■ TEXT EXTRACT
Saturday 17 September 2016

UNTIE HIM, LET HIM GO FREE

UNTIE HIM, LET HIM GO FREE (John 11:44)
One day in the mid-1950s I was herding cattle and my task was to drive them into a particular fenced field. I ran ahead and open the gate and ran back to nudge them through it. Would they go? Not a bit! They walked past the open gate. I ran round them and pushed them back. Would they cooperate this time? No! I got frustrated and mad with them. Then my father noticed what was happening and we did the task together. Later we went on a family outing to the local town to see ‘the pictures.’ The French have a word for it; dénouement, untying the knots.
We have these moments of sudden transformation when frustration is turned into peace in an instant.. We are in a fix and someone says or does something and the difficulty melts away. There is an odd story in Luke’s gospel normally labelled ‘The Dishonest Steward.’ He was in a fix: dismissal loomed. His way out was to forego his cut on his master’s debts: he renounced the interest, he could legitimately claim, in order to win friends. His employer approved his astuteness and maybe reinstated him.

■ PROBLEM DETAILS
From the reflection titled "Untie Him, Let Him Go Free," pull out the passage starting at "Saturday 17 September" and ending at "untying the knots.", copied word for word.

■ DATA SECTION

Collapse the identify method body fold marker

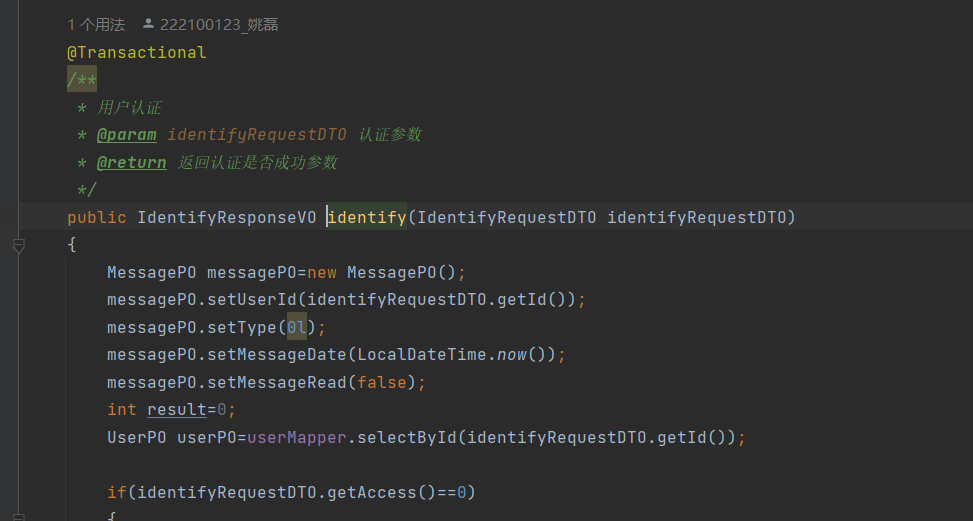(18, 245)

■ COMPLETED EXERCISE
Saturday 17 September 2016

UNTIE HIM, LET HIM GO FREE

UNTIE HIM, LET HIM GO FREE (John 11:44)
One day in the mid-1950s I was herding cattle and my task was to drive them into a particular fenced field. I ran ahead and open the gate and ran back to nudge them through it. Would they go? Not a bit! They walked past the open gate. I ran round them and pushed them back. Would they cooperate this time? No! I got frustrated and mad with them. Then my father noticed what was happening and we did the task together. Later we went on a family outing to the local town to see ‘the pictures.’ The French have a word for it; dénouement, untying the knots.